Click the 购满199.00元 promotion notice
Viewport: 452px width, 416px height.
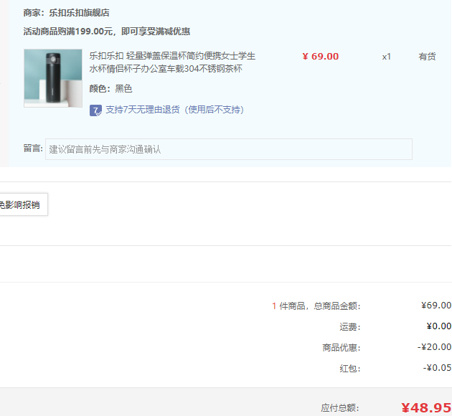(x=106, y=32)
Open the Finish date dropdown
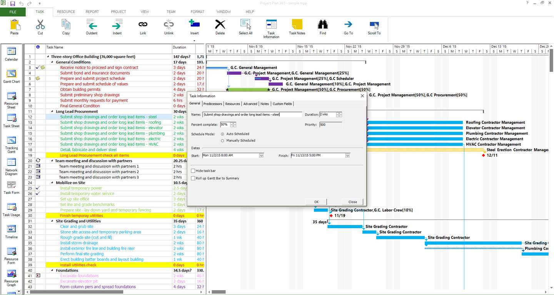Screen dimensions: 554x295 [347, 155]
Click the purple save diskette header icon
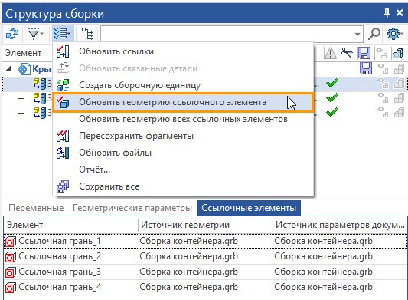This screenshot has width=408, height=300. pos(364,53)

= = = = =

» Set exercise
Rewrite all the rows above, changing "Click" to "Tap" wherever it appears and keeping everything else the same. Leave the pictures out.

» Response to the task
Tap the 购满199.00元 promotion notice
Viewport: 452px width, 416px height.
(x=106, y=32)
Open the Finish date dropdown
Screen dimensions: 554x295 [347, 155]
Tap the purple save diskette header icon
This screenshot has width=408, height=300. pos(364,53)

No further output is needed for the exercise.